Medical Director at RBCH, Alyson O’Donnell said: "Our emergency department benefits from a point of care testing machine, which allows us to receive blood results within around 20 minutes – quicker than sending it to the laboratory and awaiting the results, which supports us to diagnose sepsis and other conditions quickly and efficiently."

The hospital has one of the UK's best records on the deadly condition – which kills 52,000 people in the UK every year – more than bowel, breast and prostate cancer combined.

Two years ago it recorded 126 sepsis deaths over three years, 37 per cent lower than the expected figure of 202 and twice as low as Tameside, one of the worst-recording areas.

Sepsis, which used to be known as blood poisoning - occurs when there is a serious complication of an infection. It requires fast treatment to avoid organ failure and death. Being aware of the symptoms of septic shock – when blood pressure drops to a dangerously low level – can help victims access the healthcare they need quickly. Sepsis symptoms in adults include slurred speech, extreme shivering, passing no urine, severe breathlessness, and mottled skin.

Alyson O’Donnell said: “Managing and treating sepsis is one of our main priorities and for a number of years we’ve led a high profile Think Sepsis campaign, aiming to keep sepsis at front of mind for all staff."

She said the highly visible campaign had raised awareness of sepsis and promoted amongst staff the importance of spotting the signs early, diagnosing quickly and treating immediately to avoid unnecessary deaths.
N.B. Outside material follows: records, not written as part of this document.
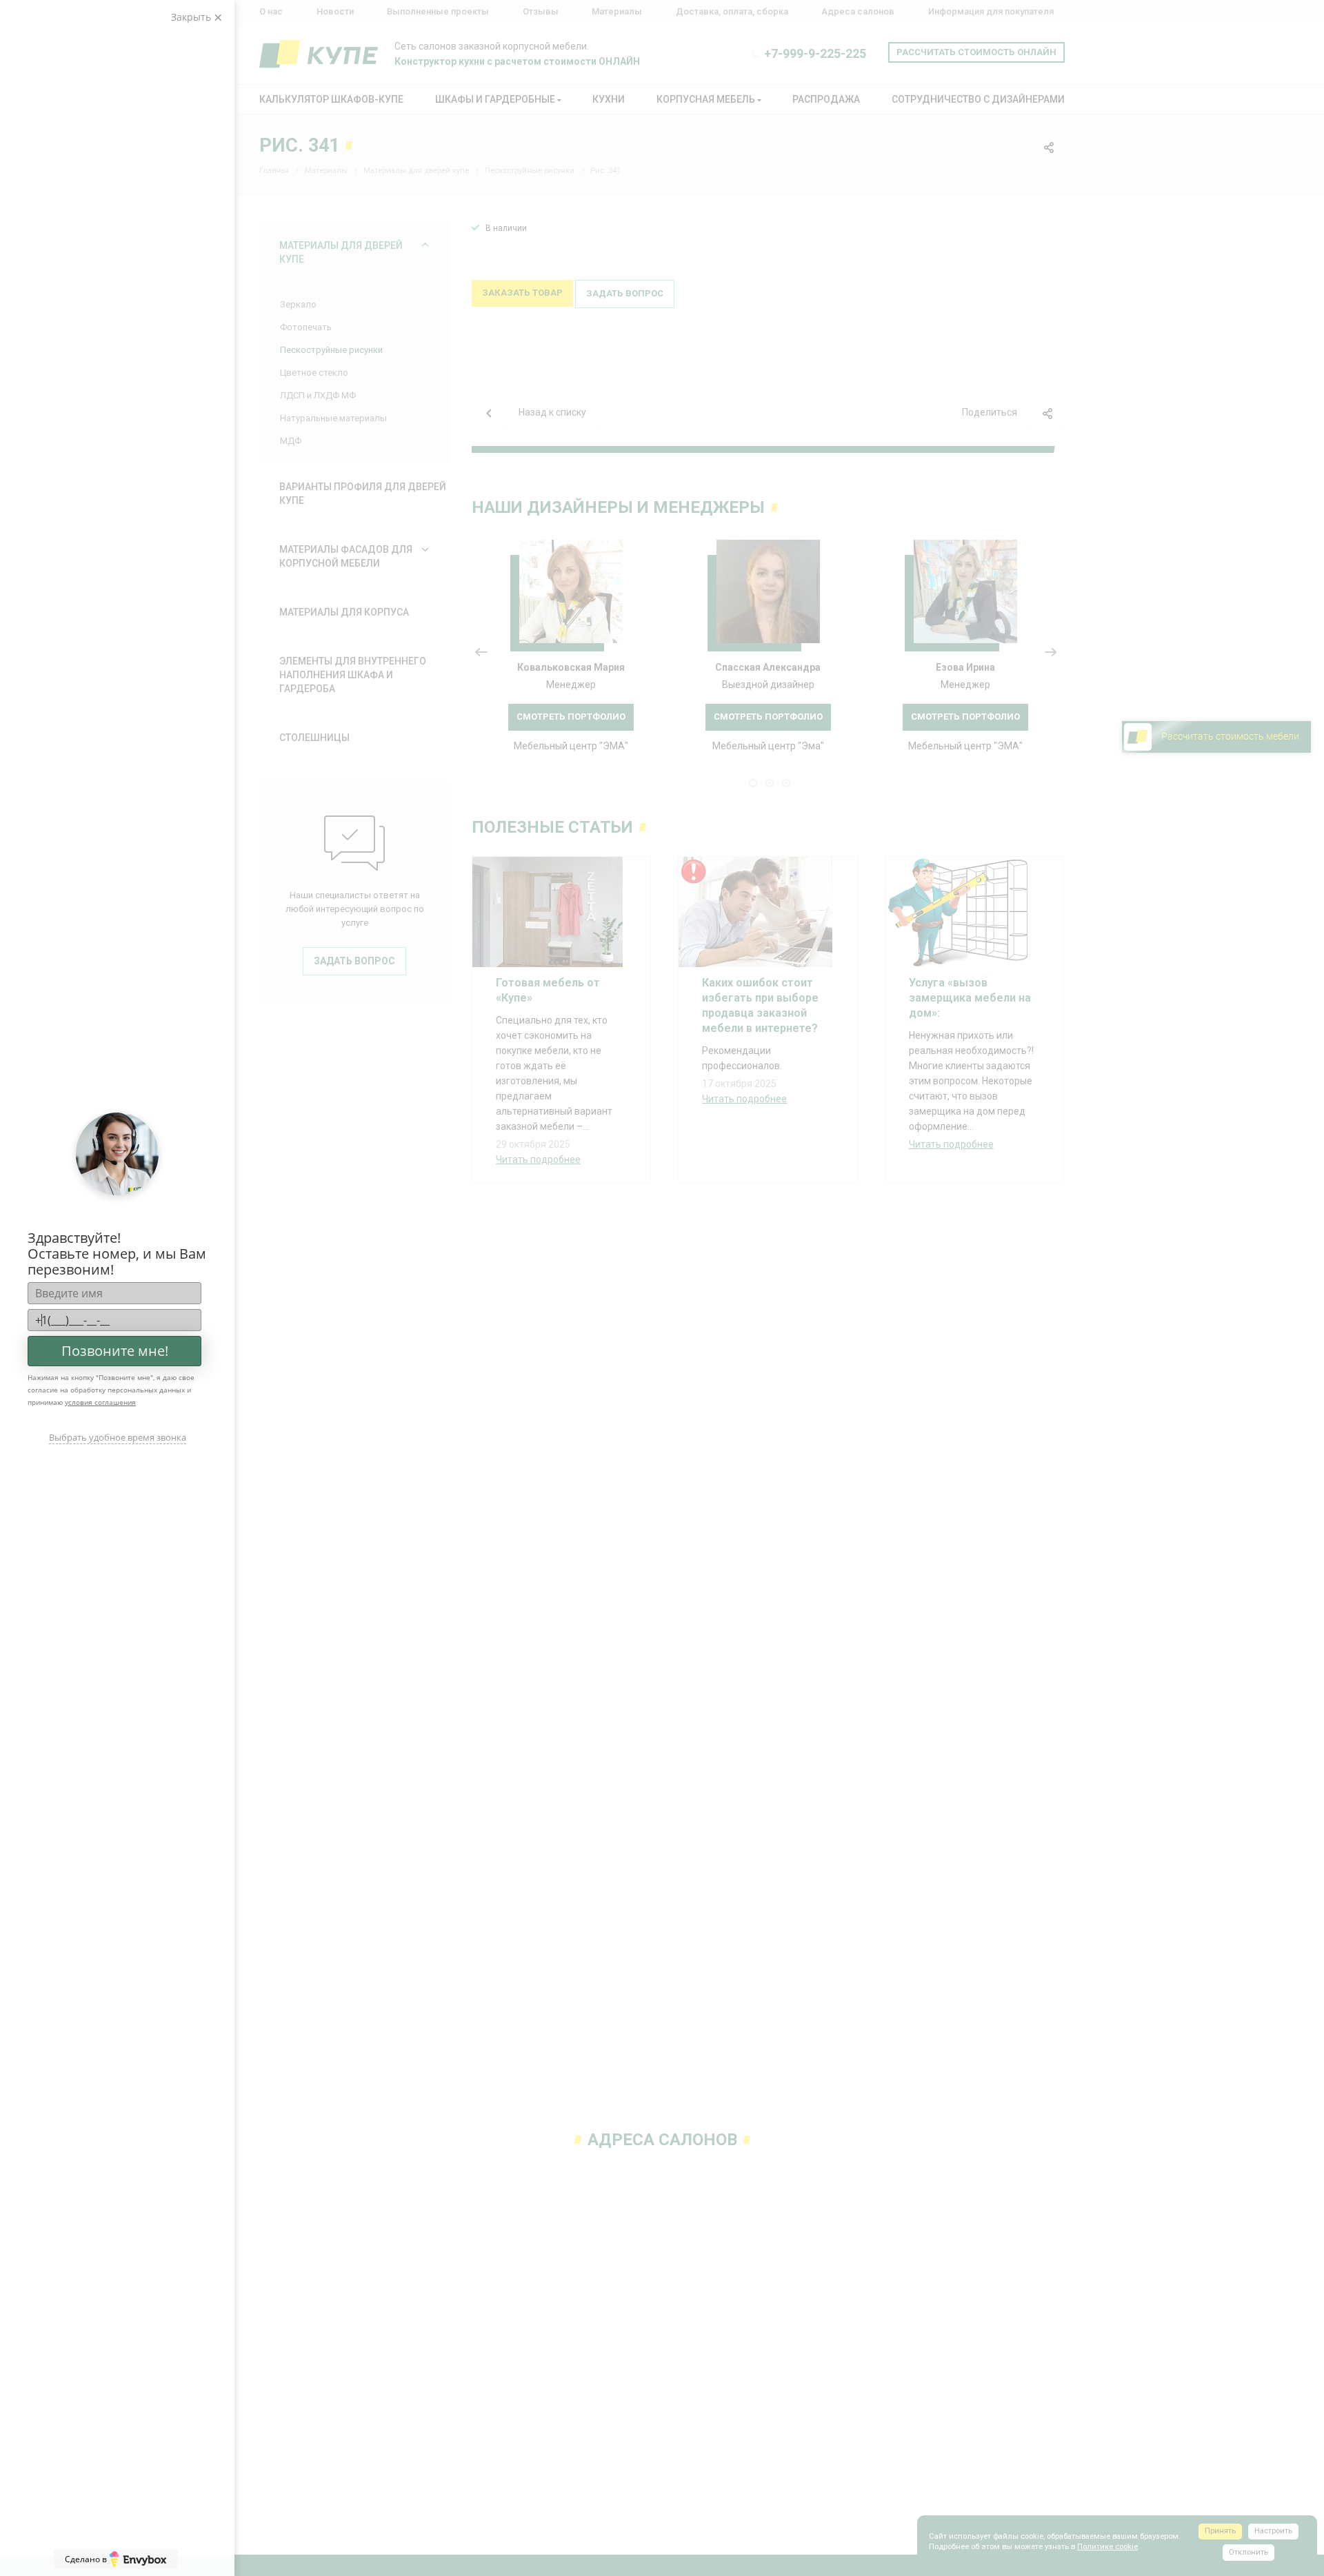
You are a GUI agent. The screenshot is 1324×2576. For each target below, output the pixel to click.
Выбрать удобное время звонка (117, 1437)
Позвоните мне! (114, 1350)
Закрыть (192, 16)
"We’re incredibly proud of our record on sepsis – we continually improve our training; last year we introduced new e-training, which was completed by 96 per cent of staff within 10 months," she said. "Training for sepsis will never stop but as a trust we know we’re improving and giving it the high profile it deserves."

The new sepsis test, which was developed by Strathclyde University, is expected to become available within the next three years.